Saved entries
- Opening Delimiter -

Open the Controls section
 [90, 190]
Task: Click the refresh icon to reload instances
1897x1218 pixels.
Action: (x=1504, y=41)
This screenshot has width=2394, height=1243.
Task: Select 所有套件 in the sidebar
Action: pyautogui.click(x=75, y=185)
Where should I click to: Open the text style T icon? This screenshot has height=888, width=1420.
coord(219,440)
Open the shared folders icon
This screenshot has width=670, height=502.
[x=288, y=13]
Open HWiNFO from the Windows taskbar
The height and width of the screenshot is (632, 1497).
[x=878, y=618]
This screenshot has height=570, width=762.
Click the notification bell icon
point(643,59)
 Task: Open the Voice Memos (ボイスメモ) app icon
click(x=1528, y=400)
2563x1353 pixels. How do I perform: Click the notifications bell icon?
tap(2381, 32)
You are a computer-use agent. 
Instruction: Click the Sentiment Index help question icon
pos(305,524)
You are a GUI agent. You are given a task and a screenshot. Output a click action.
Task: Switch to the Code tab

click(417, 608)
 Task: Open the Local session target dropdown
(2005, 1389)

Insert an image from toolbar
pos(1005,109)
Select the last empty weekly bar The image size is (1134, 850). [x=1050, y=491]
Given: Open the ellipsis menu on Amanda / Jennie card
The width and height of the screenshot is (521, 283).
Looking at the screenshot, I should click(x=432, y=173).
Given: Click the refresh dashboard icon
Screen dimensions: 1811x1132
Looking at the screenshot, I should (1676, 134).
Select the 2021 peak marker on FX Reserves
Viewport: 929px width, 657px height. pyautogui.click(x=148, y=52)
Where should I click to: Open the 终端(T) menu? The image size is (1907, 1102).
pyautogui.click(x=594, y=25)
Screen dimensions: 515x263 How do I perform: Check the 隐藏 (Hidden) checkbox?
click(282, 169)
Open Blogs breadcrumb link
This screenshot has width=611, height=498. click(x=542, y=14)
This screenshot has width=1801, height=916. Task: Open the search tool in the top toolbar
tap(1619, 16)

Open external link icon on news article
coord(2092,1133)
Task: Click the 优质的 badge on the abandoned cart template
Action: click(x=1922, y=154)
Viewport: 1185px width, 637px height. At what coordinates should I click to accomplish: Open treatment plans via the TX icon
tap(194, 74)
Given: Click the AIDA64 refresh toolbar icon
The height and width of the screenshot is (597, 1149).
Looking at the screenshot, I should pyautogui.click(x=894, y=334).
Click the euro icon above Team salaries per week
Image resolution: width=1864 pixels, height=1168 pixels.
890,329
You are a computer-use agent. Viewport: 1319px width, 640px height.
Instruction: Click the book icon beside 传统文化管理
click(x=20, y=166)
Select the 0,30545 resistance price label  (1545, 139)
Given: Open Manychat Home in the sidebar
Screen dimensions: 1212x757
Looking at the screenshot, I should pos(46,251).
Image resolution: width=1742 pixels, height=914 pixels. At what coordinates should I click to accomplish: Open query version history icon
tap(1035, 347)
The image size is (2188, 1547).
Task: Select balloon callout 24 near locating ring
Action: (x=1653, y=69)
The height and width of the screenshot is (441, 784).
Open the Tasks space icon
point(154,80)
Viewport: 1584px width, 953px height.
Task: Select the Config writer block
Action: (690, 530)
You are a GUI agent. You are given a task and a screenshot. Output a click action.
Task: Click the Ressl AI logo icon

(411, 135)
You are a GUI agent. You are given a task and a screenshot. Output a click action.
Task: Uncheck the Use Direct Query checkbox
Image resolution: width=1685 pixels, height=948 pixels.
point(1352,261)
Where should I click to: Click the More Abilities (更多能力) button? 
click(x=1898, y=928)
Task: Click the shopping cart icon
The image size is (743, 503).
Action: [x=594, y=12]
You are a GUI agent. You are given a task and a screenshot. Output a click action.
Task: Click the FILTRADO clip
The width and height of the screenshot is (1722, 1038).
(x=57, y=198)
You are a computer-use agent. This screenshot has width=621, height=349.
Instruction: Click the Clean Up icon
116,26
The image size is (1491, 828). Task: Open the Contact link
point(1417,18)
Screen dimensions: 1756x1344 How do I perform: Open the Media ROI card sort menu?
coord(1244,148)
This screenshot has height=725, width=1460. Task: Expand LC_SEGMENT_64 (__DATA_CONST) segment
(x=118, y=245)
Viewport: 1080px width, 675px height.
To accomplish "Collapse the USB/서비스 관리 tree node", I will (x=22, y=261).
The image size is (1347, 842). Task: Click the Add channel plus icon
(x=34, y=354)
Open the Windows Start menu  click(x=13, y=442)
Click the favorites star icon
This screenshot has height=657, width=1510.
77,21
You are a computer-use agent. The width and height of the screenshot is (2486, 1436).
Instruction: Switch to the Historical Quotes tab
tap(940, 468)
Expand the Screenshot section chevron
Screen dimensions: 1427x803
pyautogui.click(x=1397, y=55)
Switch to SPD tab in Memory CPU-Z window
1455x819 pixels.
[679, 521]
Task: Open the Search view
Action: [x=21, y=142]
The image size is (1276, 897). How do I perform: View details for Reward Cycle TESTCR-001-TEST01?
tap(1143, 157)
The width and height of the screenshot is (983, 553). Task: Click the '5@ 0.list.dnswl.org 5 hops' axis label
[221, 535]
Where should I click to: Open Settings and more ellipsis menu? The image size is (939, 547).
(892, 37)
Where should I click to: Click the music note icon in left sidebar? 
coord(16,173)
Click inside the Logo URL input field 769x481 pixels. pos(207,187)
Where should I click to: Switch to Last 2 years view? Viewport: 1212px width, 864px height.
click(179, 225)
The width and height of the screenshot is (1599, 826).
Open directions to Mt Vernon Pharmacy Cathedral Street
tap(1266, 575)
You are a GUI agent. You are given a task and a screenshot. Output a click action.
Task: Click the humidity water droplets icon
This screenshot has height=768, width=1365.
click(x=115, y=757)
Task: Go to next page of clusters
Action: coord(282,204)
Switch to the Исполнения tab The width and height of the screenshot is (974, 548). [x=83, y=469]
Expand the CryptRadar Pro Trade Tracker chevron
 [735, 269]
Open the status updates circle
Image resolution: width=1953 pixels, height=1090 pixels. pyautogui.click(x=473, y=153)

- Closing Delimiter -

> _PROBLEM_
Establish how many lines of the entries hold the word "computer", giving nothing but the number.

> _RESULT OF THE TASK_
4